EXERCISES TO COMPLETE =>
a – In the passage on studying perpetrators of violence, what does the text say conflict areas are defined by? List each one.
b – In the passage on studying perpetrators of violence, where did the author research armed groups and patterns of violence?
c – Repeat word for word the part of the passage on studying perpetrators of violence that opens with the words containing "More and more" and closes with "a methodological standpoint.".

PASSAGE SHOWN =>

☆ ☆ ☆ ☆ ☆ ☆ ☆

More and more researchers are increasingly involved in research projects studying the ‘bad guys’ and people who perpetuate violence and social injustice. Yet the methodological and ethical challenges in such research are rarely discussed. Why should we study ‘bad guys’ and what challenges are included?

Researchers have historically avoided getting up close and personal with ‘bad guys’ such as warlords or criminals. This aversion is not particularly surprising. Fieldwork in difficult and dangerous locations is challenging from both methodological and ethical perspectives. Yet face-to-face research with ‘bad guys’ is important if we want to understand the root causes of major social and political problems. In order to understand how injustice is produced and experienced by individuals, we have to take seriously the perpetrators of violence from a methodological standpoint.

In this piece I draw on my experiences researching armed groups and patterns of violence in the eastern Congo (DRC) in order to think through the ethical and methodological limitations and difficulties associated with fieldwork focusing on perpetrators of violence. While eastern Congo has its own idiosyncrasies and distinctive characteristics, insights from this case also have broader applications for thinking about how we might go about studying ‘traffickers’, ‘enslavers’ and others who perpetuate injustice.

Research challenges

Conflict areas are defined by violence and atrocity, unpredictability, political instability, and widespread poverty and corruption. This generates pervasive fear, insecurity and low levels of trust amongst inhabitants, along with the trauma and suffering associated with the loss of family members, livelihoods and homes. Since conflict areas are also difficult for outsiders to access, there tends to be a shortage of reliable information, and what limited information is available can often be simplistic and sensationalist. Researchers entering such spaces face any number of challenges, especially when the research involves focusing upon groups and individuals who have already committed violence or war crimes. Most obviously, it may be difficult to gain access to field sites, since many perpetrators and armed groups are suspicious and reluctant to speak to ‘outsiders’, especially when it comes to questions about past atrocities.

☆ ☆ ☆ ☆ ☆ ☆ ☆

DATA EXTRACT =>
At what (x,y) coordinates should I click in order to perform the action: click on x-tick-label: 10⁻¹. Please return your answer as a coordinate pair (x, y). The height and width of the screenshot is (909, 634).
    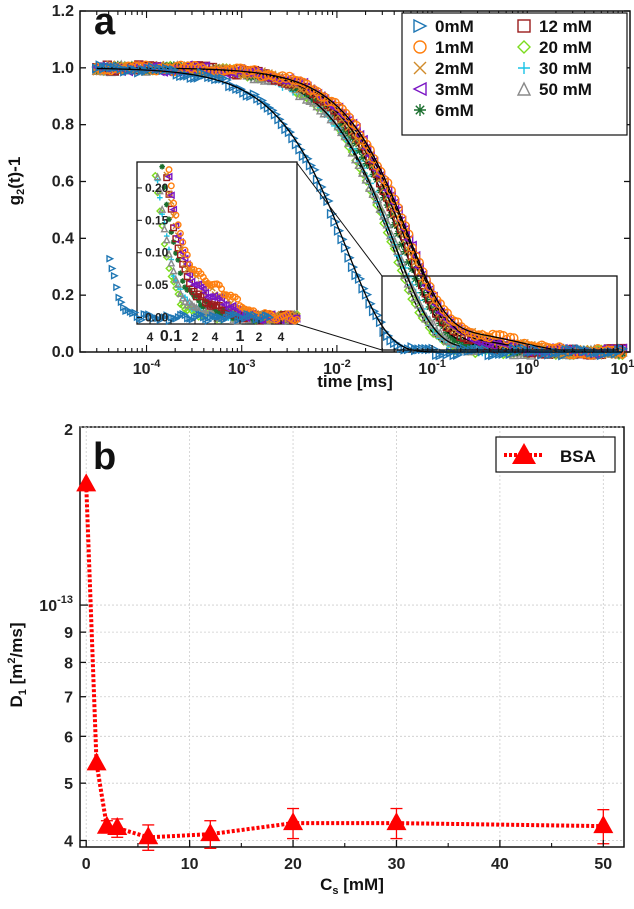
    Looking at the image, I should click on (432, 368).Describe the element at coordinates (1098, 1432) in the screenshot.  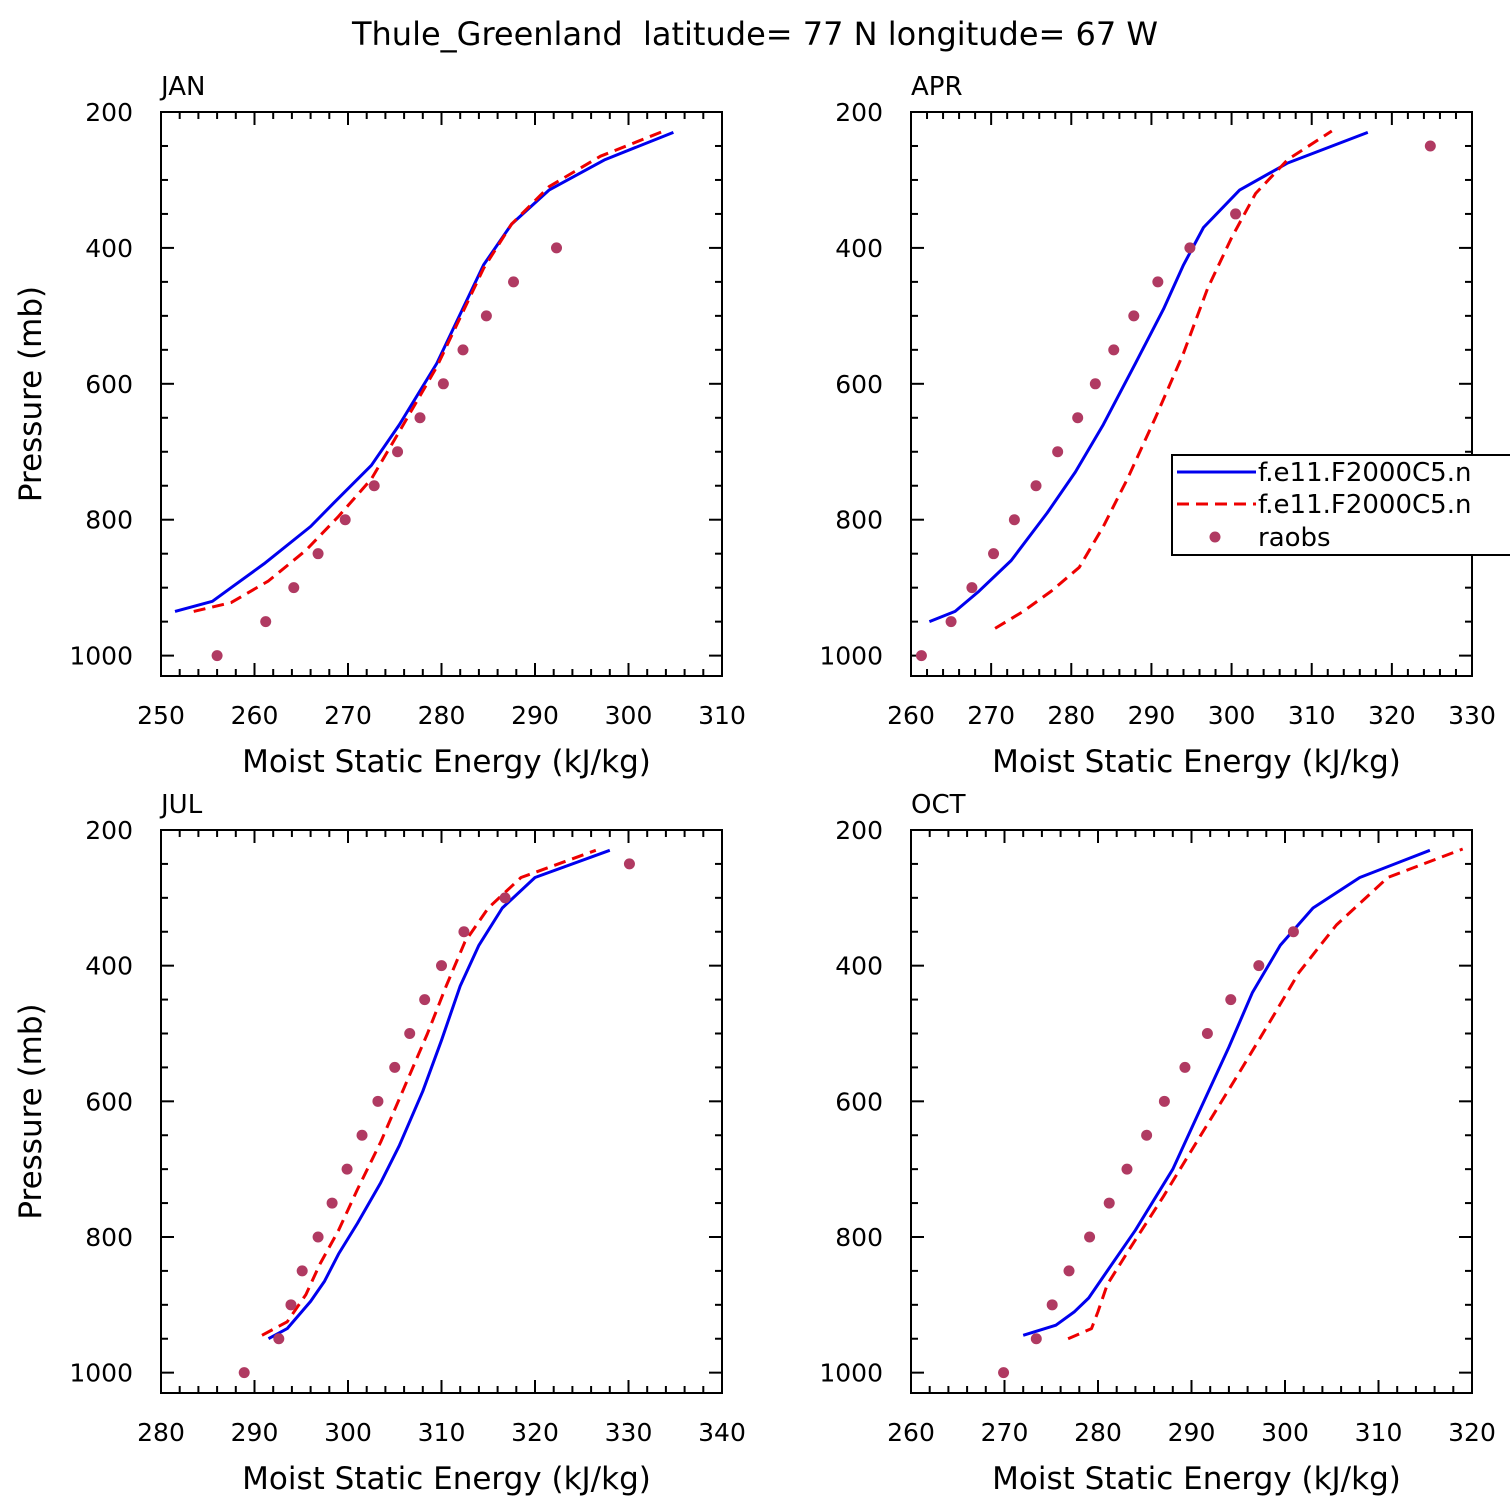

☆ ☆ ☆ ☆ ☆ ☆ ☆

TASK-BY-TASK ANSWERS =>
a –
- violence and atrocity
- unpredictability
- political instability
- widespread poverty and corruption

b – In the eastern Congo (DRC).

c –
More and more researchers are increasingly involved in research projects studying the ‘bad guys’ and people who perpetuate violence and social injustice. Yet the methodological and ethical challenges in such research are rarely discussed. Why should we study ‘bad guys’ and what challenges are included?

Researchers have historically avoided getting up close and personal with ‘bad guys’ such as warlords or criminals. This aversion is not particularly surprising. Fieldwork in difficult and dangerous locations is challenging from both methodological and ethical perspectives. Yet face-to-face research with ‘bad guys’ is important if we want to understand the root causes of major social and political problems. In order to understand how injustice is produced and experienced by individuals, we have to take seriously the perpetrators of violence from a methodological standpoint.